A "Labor South" Manifesto


With this "Labor South" blog I plan to put a spotlight on some of the labor activity in the U.S. South you don't read about elsewhere, always keeping it in context with what is going on nationally and internationally as well. This blog will also provide an historical and cultural (including music, literature, and art) perspective that takes into account the long, hard, and often bloody struggle workers have always had to wage whenever they tried to organize in this region.

What are my credentials for doing this? I am a veteran journalist who has written about working class people since I began my career in the mid-1970s. I worked for newspapers in North Carolina and Mississippi and I covered Congress and the South as a reporter before coming to the University of Mississippi to teach (and still practice) journalism. I am a textile worker's son who grew up in North Carolina and worked in tobacco fields and textile plants as a young man. My German mother made sure I always saw things in a broader context than my immediate surroundings, and in both of the two books I've published I try to show how the story of the South is part of a larger story vitally connected to, not separate from, the world.

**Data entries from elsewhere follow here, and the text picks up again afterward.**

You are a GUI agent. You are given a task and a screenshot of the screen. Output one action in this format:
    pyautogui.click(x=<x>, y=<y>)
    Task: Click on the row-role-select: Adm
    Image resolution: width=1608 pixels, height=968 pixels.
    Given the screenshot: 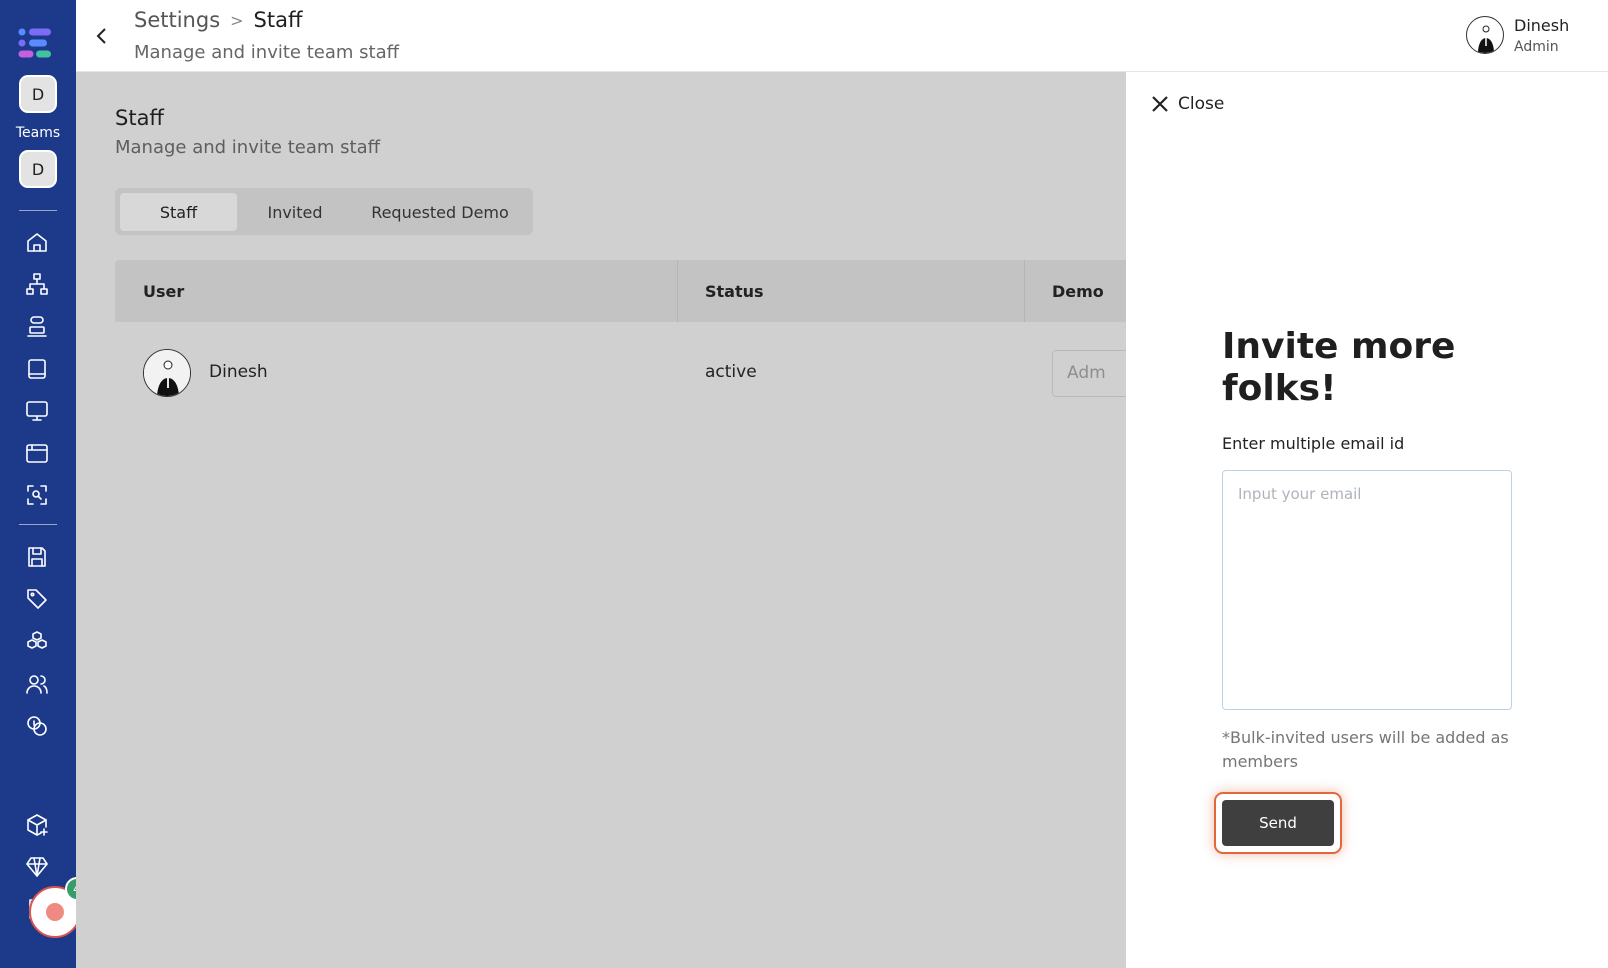 What is the action you would take?
    pyautogui.click(x=1092, y=374)
    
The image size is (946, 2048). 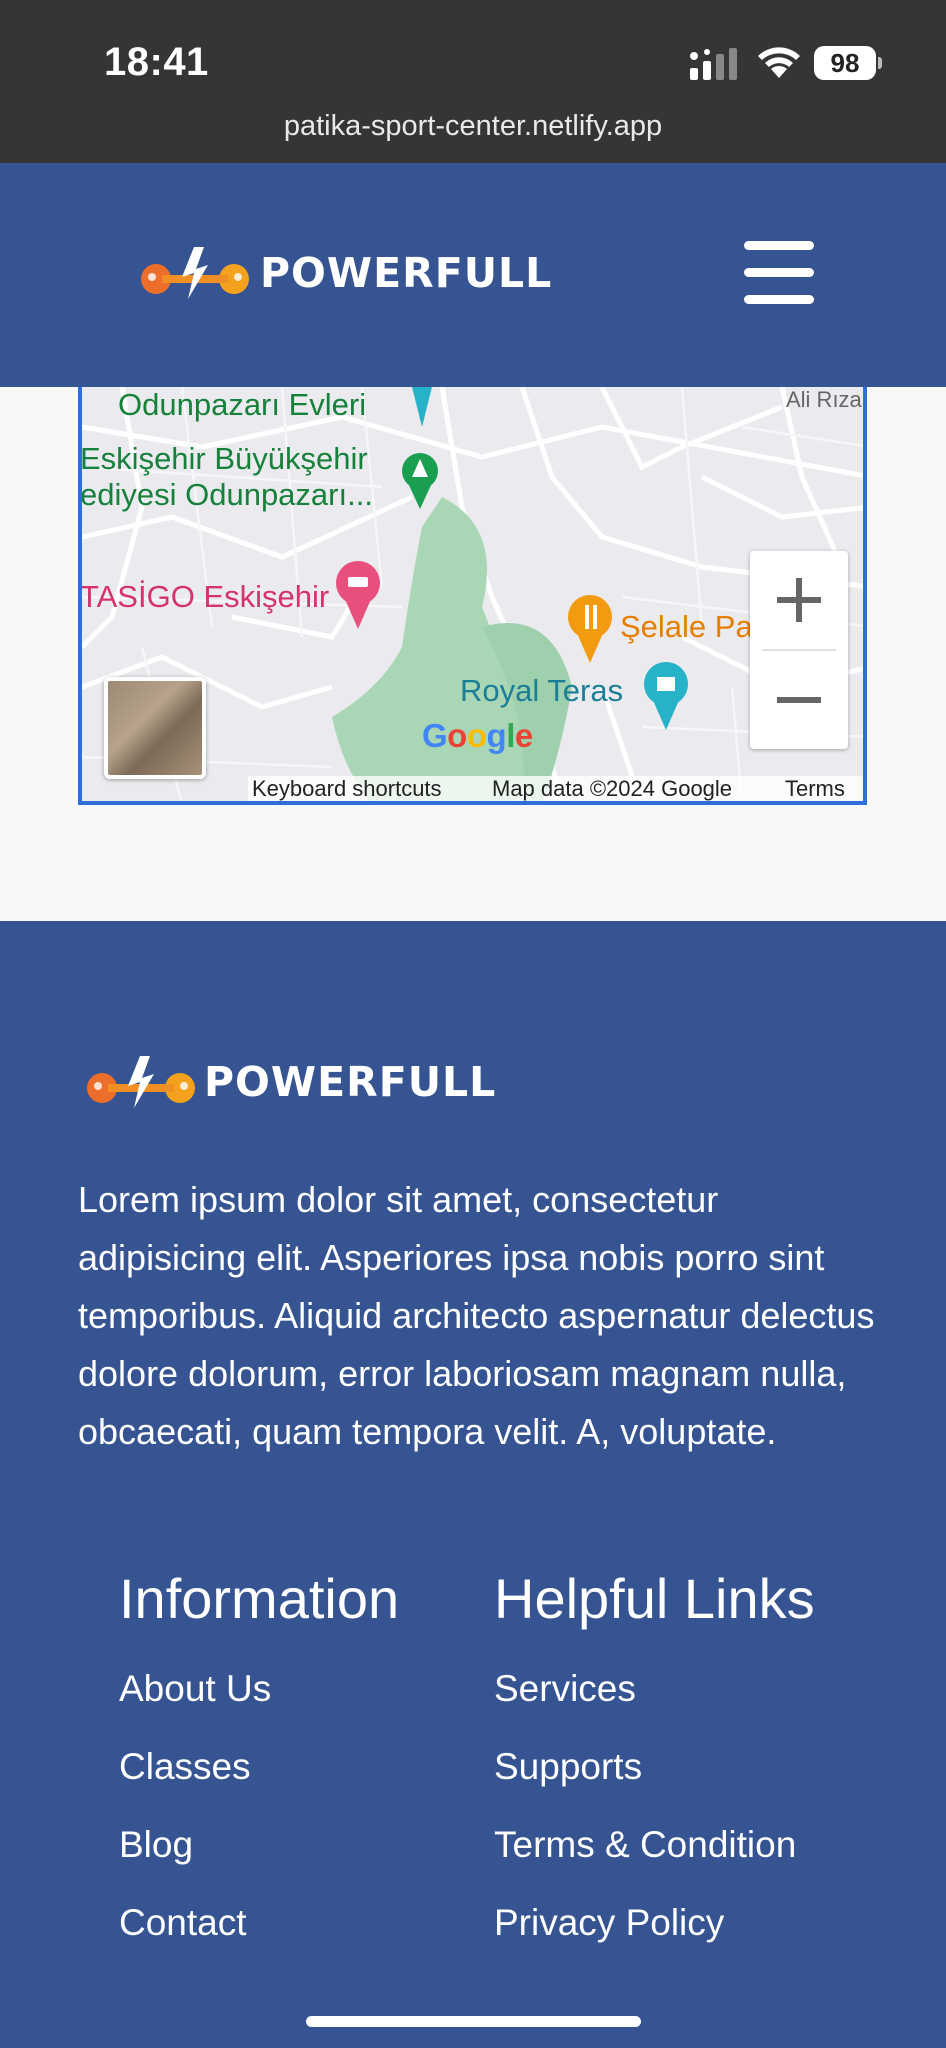 I want to click on footer-logo-mark-icon, so click(x=141, y=1082).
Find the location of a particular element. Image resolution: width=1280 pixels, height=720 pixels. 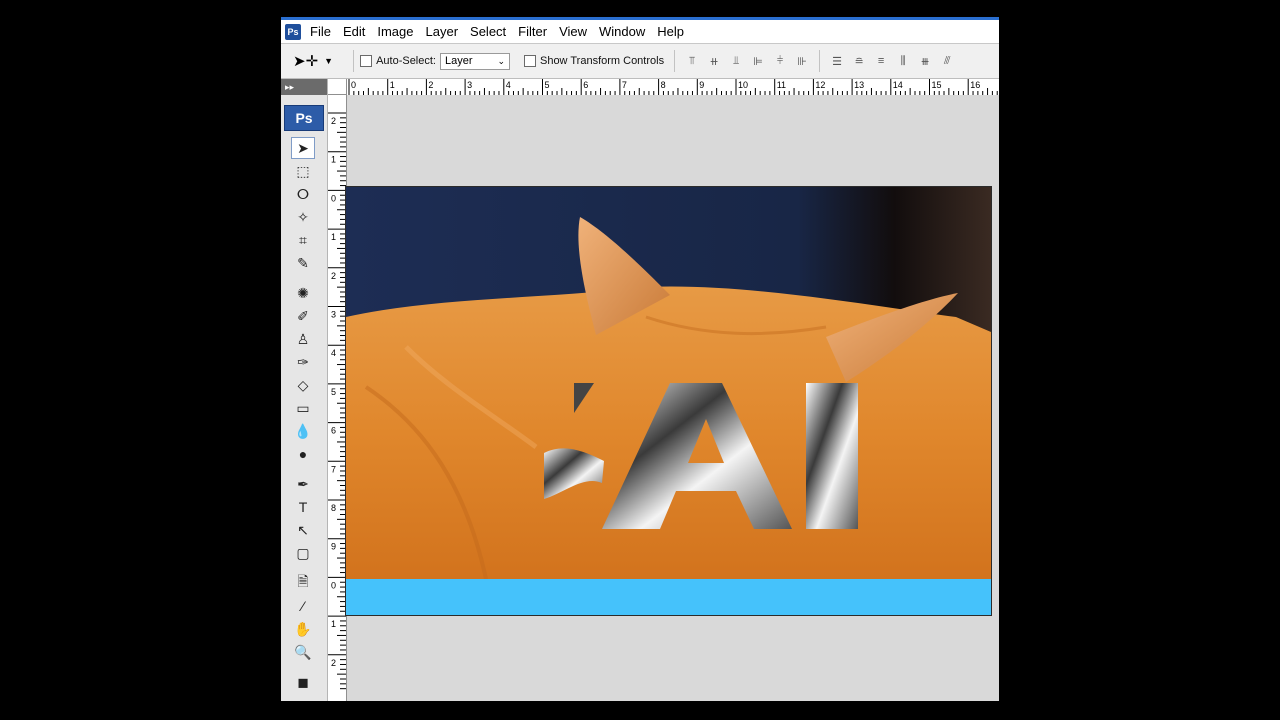

type-tool: T is located at coordinates (303, 507).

My most recent book, "Covering for the Bosses: Labor and the Southern Press" (University Press of Mississippi, July 2008), looks at the labor movement in the South both today and yesterday and assesses the powerful alliance of business, political, and media interests that have kept the South the nation's least unionized region. I traveled from the Carolinas to Louisiana to gather information for chapters that probe the Charleston, S.C., longshoremen's strike in 2000, the collapse of the textile industry, Wal-Mart, Latino immigration, "Detroit South", the Sunbelt South, and labor's role in the civil rights movement. The book, which includes a foreword by noted author and activist Stanley Aronowitz, also looks back to the sharecroppers' and textile workers' strikes in the 1930s and to the region's unsung labor heroes. I continue this work in the columns and articles I write (often with the byline Joe Atkins) for Mississippi's largest newspapers and other publications.

Legendary labor leader Sidney Hillman once called the Southern labor movement a "venture into unplowed fields." Yet the nation's labor movement will never reach its true potential without a harvest of those fertile fields.

A lot is happening down here that never has and never will get covered in the nation's mainstream media. It's a void too big for this little blog, but maybe this is a start.